Shoby Abdi – Senior Growth Partner, Altimetrik, Inc. Shoby has been in the Salesforce ecosystem over 18 years, in a number of different roles.
Learn more:
Transcript
Alright. Cool. I'm gonna get started.
Alright. Man, those lights are bright. Alright. Hi, everybody. Is everybody here at the correct space?
I guess we'll find out eventually. Alright. So, really quickly, so my name is Shobi Abdi. Man, that's really blurry.
So I'm a senior growth partner at a company called Altametric.
Before I did that, I was on the Salesforce architects and man, those lights are really bright. They're killing me. Salesforce architects and well architected team at Salesforce. Did that for about three and a half, four years.
Has been a principal architecture evangelist. Now, basically, I do all things Gen AI. Right? So I'm having a pretty good time doing it for the last three months.
So what do we mean when we talk about Gen AI, DevOps? Right? Who's heard about Gen AI, DevOps so far?
God, you guys are at a DevOps conference. That's freaking me out a little bit. Right? So, we talk about GenAI DevOps. Like, the way that I wanna articulate it is I'm gonna use the Jeff Bezos spectrum of maturity.
So, here's the one thing about any kind of session I ever do. There's always audience participation so you will have to raise your hand and I will make you say things and I may call you out for whatever you say. But, who here has heard of the Jeff Bezos spectrum of maturity?
Thank god. I made it up. It's not really anything that Jeff Bezos has ever created. Right?

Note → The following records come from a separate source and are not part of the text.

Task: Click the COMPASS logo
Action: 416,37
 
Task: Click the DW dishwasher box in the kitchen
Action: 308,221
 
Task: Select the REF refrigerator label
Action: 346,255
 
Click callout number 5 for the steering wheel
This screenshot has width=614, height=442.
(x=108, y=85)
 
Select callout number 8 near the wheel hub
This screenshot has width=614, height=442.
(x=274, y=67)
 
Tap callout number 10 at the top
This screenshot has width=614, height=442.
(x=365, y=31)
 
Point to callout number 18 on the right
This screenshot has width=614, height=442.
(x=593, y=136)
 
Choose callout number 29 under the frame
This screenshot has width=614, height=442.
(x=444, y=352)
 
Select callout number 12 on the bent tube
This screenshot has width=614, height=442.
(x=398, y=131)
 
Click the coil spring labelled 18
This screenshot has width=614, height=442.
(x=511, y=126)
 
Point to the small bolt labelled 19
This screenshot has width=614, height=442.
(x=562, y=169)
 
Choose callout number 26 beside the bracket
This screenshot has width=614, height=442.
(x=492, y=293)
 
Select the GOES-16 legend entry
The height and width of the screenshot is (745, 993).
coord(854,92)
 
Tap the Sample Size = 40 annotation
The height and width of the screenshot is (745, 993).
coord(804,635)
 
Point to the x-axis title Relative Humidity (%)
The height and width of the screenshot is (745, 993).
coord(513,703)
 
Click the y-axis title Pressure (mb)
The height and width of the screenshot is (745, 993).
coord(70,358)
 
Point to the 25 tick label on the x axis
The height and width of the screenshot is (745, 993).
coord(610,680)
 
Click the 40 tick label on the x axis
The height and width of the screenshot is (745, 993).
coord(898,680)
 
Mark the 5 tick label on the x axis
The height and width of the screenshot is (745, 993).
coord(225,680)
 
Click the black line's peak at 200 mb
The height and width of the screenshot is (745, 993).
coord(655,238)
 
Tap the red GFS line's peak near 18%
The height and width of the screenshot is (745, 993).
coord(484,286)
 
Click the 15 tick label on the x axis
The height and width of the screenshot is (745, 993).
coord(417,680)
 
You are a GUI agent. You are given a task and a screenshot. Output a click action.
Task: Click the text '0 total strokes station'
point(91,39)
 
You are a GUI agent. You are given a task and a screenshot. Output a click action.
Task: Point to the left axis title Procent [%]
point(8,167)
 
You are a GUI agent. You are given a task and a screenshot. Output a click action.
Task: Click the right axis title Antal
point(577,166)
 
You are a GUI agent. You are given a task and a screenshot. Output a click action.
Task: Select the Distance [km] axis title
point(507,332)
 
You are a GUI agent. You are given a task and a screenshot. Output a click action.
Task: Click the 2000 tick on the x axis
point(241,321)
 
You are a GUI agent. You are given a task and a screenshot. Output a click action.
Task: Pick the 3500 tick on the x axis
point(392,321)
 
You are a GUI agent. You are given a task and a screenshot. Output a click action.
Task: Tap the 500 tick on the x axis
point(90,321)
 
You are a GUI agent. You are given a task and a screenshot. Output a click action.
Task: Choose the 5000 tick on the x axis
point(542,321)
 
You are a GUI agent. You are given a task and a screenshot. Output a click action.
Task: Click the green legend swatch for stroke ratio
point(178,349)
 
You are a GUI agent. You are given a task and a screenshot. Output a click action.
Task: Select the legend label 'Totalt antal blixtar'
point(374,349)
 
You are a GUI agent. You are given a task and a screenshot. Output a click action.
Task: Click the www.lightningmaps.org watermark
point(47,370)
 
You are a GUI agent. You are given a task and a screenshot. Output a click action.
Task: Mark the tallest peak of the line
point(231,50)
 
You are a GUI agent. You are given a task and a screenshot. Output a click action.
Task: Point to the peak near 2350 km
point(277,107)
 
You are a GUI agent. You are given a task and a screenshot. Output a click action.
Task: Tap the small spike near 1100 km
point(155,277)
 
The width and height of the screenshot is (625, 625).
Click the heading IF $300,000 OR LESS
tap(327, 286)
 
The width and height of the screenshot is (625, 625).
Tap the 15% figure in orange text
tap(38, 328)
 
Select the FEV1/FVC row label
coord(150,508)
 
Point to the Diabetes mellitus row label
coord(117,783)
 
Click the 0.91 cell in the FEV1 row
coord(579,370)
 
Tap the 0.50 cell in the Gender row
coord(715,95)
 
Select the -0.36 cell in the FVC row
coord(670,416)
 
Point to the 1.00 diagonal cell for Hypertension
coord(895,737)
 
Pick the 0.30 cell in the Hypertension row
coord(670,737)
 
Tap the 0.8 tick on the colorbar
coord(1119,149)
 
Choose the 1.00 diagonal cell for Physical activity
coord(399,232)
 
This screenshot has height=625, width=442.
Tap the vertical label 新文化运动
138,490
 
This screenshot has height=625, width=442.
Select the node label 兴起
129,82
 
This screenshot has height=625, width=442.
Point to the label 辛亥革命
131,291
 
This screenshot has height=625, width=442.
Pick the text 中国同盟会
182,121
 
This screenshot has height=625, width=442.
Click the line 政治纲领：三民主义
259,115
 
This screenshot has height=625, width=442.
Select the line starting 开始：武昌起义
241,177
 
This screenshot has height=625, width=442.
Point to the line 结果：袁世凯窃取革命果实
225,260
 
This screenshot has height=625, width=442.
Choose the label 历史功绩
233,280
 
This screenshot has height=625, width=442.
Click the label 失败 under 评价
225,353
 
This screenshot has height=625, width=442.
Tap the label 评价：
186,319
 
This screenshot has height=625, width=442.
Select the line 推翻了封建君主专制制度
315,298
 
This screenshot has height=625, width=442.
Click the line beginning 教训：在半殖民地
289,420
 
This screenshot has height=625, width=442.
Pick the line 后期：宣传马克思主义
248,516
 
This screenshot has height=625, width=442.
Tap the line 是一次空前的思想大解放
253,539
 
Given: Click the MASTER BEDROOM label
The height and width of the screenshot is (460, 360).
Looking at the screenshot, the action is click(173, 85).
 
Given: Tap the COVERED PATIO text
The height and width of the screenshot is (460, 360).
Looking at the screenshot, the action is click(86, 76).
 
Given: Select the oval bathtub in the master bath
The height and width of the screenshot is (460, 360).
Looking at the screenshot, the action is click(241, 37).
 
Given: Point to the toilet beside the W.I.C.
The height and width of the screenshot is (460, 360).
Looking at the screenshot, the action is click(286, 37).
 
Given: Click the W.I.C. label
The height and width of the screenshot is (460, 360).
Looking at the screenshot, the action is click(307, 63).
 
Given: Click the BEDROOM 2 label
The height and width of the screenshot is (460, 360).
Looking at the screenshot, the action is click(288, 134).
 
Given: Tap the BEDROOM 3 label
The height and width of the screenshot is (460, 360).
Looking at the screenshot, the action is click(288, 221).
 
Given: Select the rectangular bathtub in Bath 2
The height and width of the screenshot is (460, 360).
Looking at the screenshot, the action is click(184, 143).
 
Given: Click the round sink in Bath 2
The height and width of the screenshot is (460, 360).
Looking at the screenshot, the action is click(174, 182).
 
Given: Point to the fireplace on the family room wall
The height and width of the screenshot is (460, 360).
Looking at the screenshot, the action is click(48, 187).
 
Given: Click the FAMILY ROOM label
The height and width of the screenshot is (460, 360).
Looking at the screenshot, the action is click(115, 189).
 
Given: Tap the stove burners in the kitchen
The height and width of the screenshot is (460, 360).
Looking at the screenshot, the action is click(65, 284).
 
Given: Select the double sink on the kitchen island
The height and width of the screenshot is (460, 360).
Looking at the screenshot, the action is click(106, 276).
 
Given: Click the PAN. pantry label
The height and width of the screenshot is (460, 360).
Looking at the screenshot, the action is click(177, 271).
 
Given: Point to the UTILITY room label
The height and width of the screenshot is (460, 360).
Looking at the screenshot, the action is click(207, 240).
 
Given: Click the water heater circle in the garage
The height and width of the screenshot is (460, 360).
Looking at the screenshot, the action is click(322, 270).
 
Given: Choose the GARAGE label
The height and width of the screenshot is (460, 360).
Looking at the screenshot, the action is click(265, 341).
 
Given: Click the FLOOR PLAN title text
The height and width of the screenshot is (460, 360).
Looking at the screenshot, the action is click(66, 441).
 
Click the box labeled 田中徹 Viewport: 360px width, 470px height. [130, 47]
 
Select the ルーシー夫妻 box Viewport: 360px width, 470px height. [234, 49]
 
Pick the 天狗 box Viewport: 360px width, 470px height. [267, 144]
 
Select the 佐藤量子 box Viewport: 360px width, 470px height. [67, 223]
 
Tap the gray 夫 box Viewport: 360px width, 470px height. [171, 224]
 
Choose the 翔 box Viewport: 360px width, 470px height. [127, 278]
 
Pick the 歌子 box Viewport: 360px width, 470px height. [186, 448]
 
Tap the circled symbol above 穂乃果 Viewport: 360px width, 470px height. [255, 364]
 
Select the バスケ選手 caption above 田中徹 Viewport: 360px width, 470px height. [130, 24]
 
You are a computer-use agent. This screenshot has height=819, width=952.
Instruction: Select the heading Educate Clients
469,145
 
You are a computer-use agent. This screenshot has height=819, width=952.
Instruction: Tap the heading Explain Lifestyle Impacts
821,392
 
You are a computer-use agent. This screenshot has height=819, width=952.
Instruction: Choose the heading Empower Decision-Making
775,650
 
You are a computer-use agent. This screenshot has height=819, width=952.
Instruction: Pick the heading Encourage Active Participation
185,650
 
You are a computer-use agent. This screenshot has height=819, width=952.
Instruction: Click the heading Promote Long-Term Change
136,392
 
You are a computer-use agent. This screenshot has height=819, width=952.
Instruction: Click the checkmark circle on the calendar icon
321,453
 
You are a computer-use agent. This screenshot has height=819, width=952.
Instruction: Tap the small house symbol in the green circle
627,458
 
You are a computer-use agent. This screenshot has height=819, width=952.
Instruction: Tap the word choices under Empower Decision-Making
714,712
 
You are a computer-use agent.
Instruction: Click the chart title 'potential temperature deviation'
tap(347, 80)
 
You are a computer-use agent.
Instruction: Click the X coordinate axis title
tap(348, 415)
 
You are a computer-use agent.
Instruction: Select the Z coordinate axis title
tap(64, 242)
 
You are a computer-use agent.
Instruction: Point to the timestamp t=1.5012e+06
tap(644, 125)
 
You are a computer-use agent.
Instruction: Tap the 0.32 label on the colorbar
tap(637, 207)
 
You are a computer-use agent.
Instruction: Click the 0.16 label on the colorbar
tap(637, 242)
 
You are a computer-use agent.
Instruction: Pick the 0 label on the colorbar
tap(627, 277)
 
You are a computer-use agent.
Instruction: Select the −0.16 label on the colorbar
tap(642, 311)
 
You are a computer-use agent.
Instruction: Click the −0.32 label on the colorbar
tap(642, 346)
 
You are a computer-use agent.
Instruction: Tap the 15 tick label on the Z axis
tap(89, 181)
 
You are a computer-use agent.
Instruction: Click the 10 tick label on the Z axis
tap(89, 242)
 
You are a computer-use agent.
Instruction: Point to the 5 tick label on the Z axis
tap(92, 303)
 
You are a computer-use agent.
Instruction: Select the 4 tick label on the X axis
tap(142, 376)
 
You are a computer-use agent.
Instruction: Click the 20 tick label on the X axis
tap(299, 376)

But what it essentially is is when you look at Jeff Bezos as a human being over time and how he's matured as a human being, it's pretty fascinating. Right? So when we talk about Gen AI DevOps, right, there's the early days of Gen AI DevOps. Right?
Basically, it's Jeff in a room. I want to sell books online. They're in bookstores right now but people should be able to order them and ship them. That's a quaint idea.
That level of Jeff Bezos is what I equate to today with using Gen AI with development. Right? And some of the tools that are out there today are GitHub Copilot. Anybody ever use GitHub Copilot at all or heard of it?
Alright. One hand. Or Agent Force for developers. Who here is using Agent Force for developers?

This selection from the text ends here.